* [What the task asks]
Search the records below for the word "agent" and show every line where it occurs.
....................
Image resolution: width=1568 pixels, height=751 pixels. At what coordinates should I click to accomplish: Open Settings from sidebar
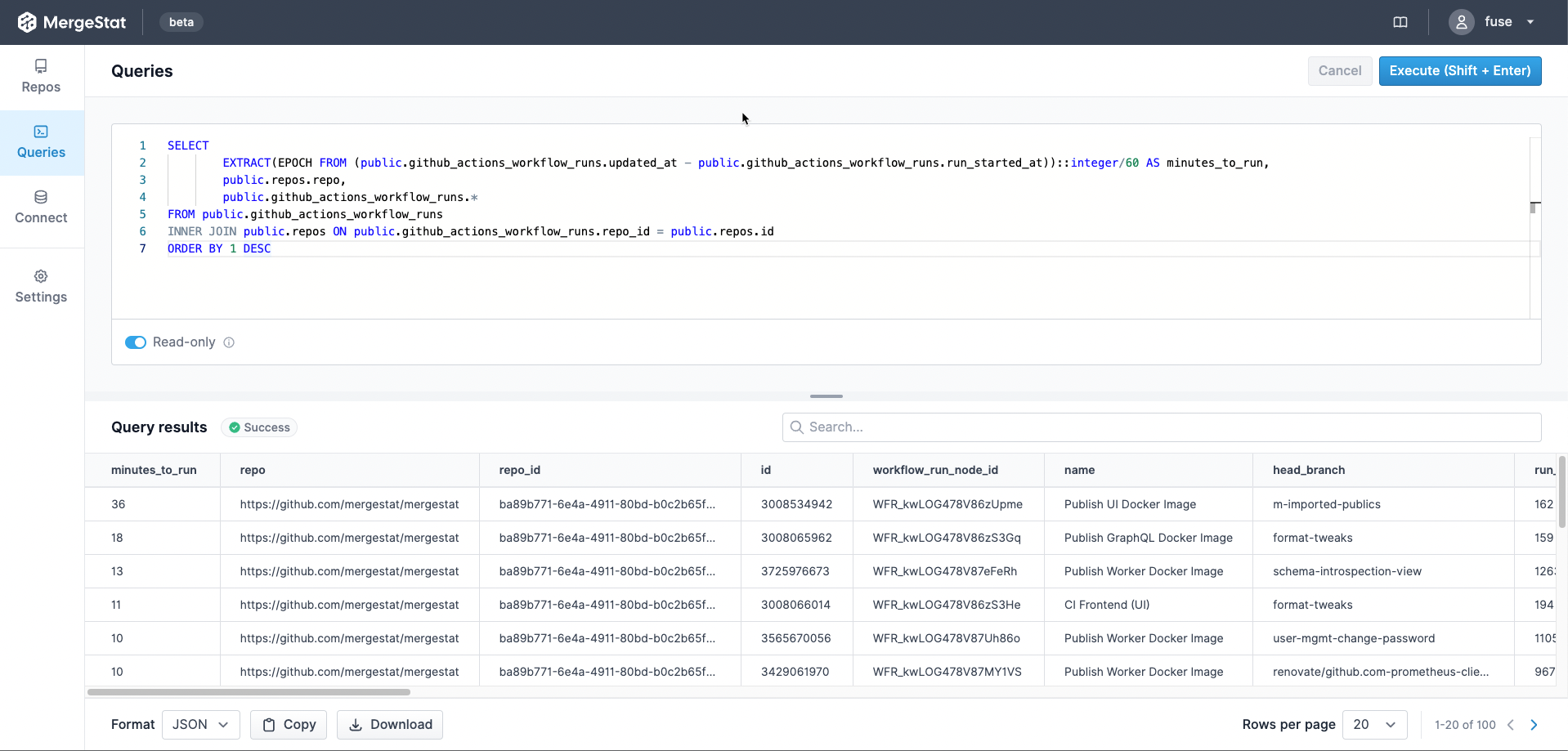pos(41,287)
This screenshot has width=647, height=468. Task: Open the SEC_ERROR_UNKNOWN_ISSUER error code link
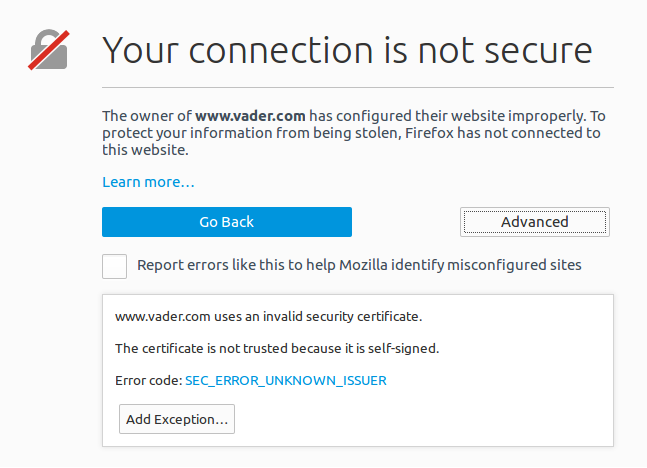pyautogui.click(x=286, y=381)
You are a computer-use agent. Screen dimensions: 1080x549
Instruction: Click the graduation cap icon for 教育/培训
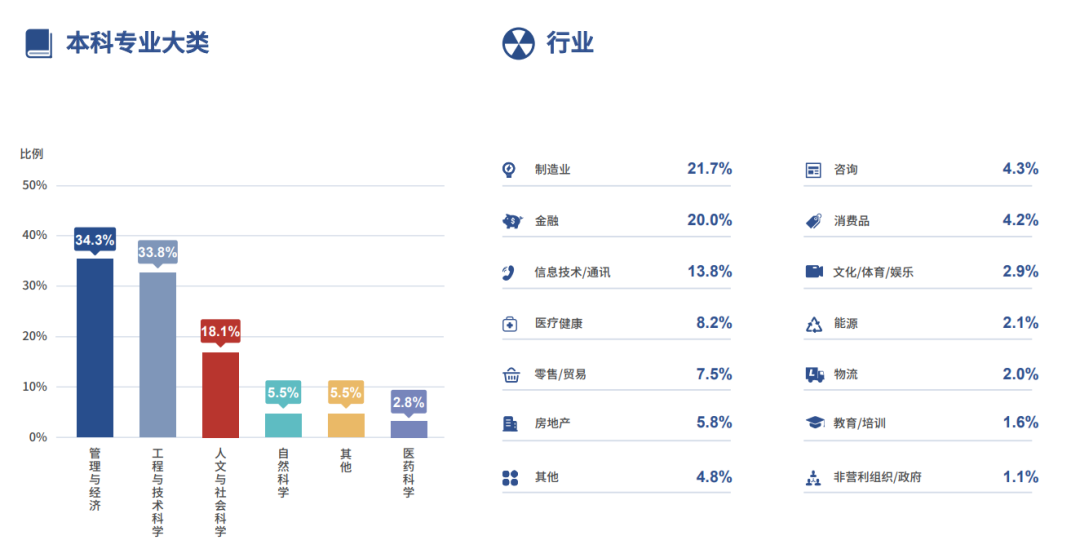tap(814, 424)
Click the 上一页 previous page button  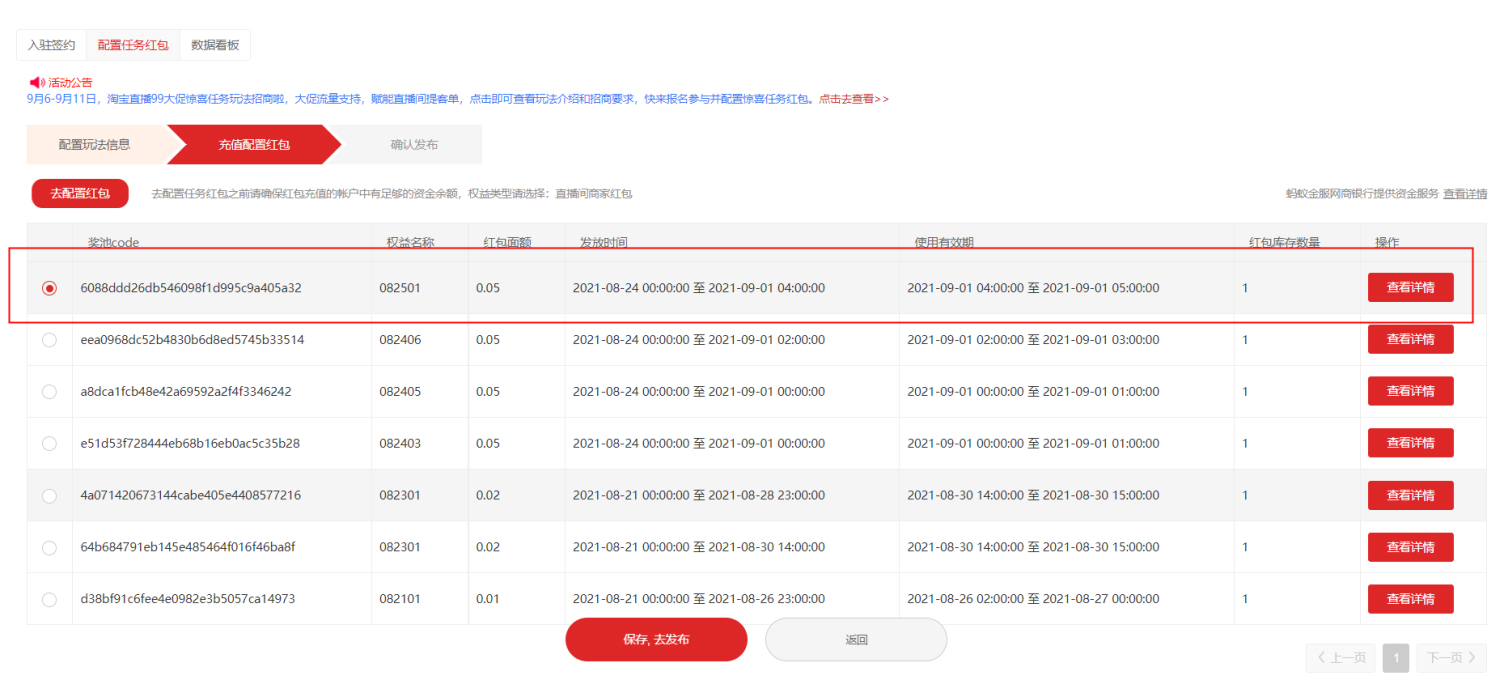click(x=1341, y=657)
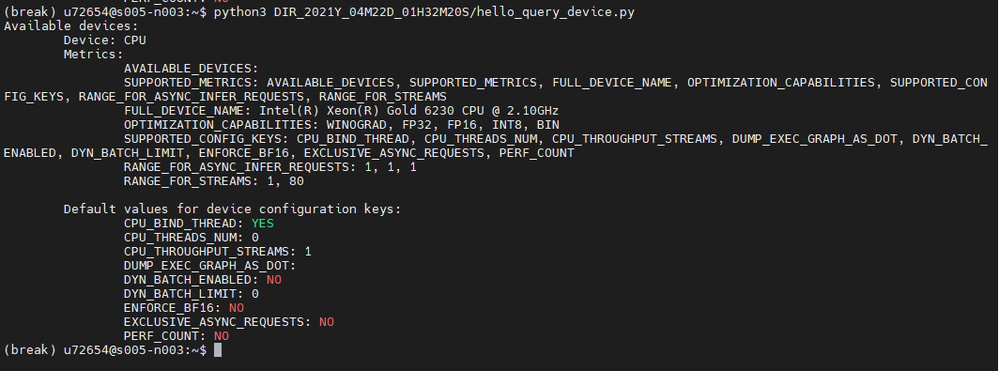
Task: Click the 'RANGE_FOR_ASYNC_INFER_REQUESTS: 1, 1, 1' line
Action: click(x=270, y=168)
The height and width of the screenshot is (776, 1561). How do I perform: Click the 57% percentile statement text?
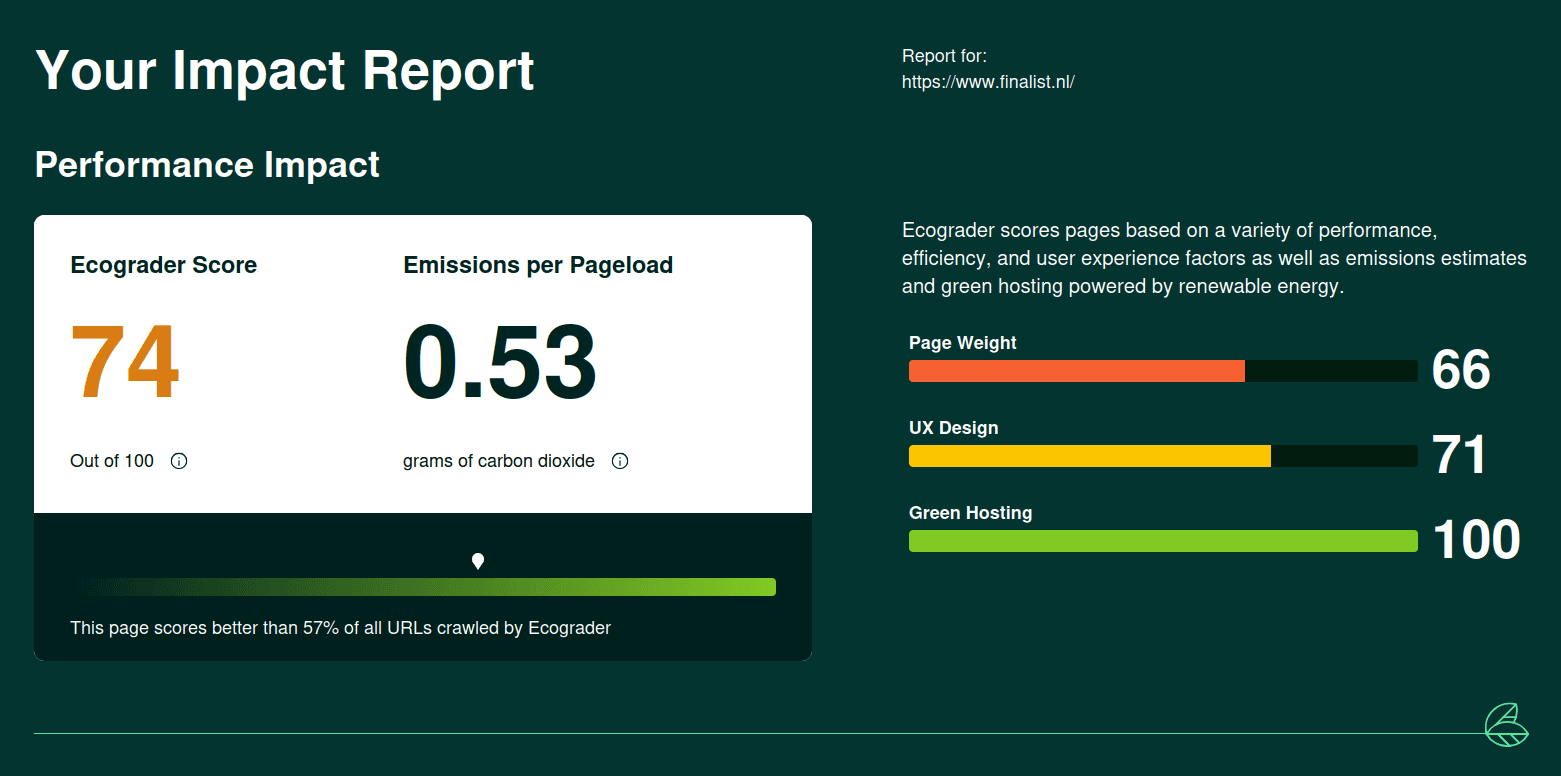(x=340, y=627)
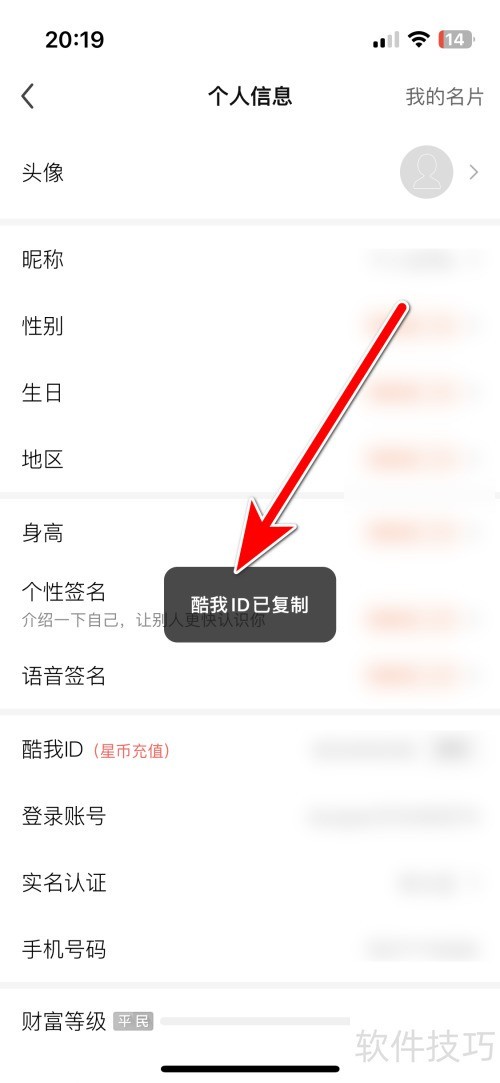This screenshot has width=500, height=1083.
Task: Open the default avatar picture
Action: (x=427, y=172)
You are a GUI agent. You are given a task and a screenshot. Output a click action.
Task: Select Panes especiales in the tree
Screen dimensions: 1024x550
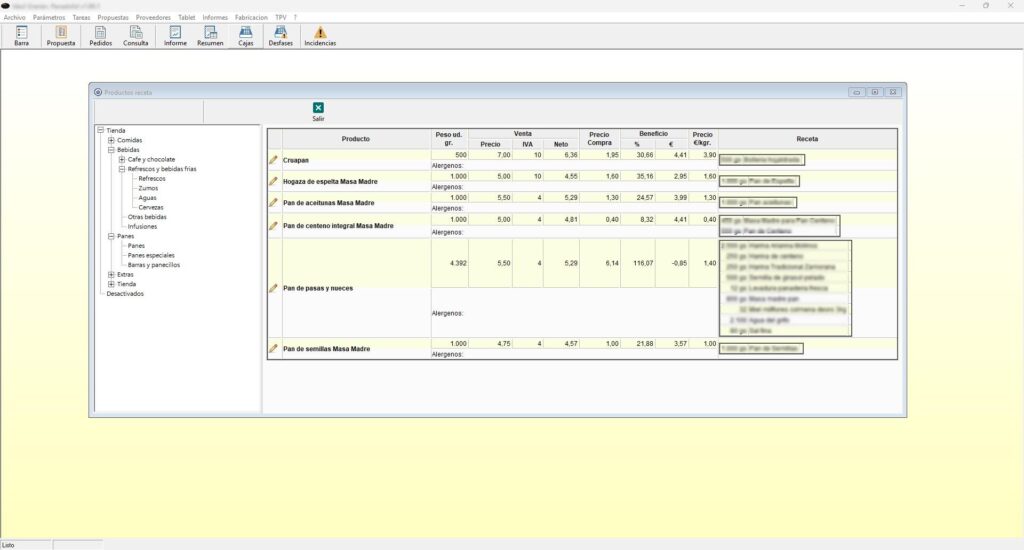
....................
* [Task solution]
You are a computer-use agent. Screen dimensions: 1080x549
You are a GUI agent. You are given a task and a screenshot. Output a click action.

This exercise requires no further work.